## DATA FOR REVIEW
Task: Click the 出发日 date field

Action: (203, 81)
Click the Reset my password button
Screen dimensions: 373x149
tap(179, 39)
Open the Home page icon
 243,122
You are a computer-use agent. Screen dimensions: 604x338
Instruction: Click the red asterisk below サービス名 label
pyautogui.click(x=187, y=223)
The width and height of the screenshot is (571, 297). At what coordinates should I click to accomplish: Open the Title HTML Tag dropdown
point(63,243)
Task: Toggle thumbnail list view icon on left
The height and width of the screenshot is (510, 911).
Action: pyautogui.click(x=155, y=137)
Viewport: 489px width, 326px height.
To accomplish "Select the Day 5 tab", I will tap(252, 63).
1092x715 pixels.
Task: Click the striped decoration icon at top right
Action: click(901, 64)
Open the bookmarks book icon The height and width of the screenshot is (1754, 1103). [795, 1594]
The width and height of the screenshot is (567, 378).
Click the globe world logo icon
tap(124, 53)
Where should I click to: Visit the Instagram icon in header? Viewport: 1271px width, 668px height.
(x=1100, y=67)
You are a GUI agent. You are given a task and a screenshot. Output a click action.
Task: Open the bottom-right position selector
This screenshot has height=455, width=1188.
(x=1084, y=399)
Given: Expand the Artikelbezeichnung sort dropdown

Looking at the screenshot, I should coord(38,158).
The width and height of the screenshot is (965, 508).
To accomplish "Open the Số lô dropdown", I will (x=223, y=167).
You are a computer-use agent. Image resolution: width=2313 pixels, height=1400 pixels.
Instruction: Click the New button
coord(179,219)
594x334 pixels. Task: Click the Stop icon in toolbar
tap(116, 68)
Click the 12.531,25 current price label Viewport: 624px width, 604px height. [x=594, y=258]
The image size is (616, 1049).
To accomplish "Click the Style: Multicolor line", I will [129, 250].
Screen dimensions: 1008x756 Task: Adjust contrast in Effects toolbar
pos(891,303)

## WORK REQUEST
For each line above that includes "computer", make a copy.

## ANSWER TO THIS PROBLEM
You are a computer-use agent. Screen dimensions: 604x338
You are a computer-use agent. Image resolution: width=2313 pixels, height=1400 pixels.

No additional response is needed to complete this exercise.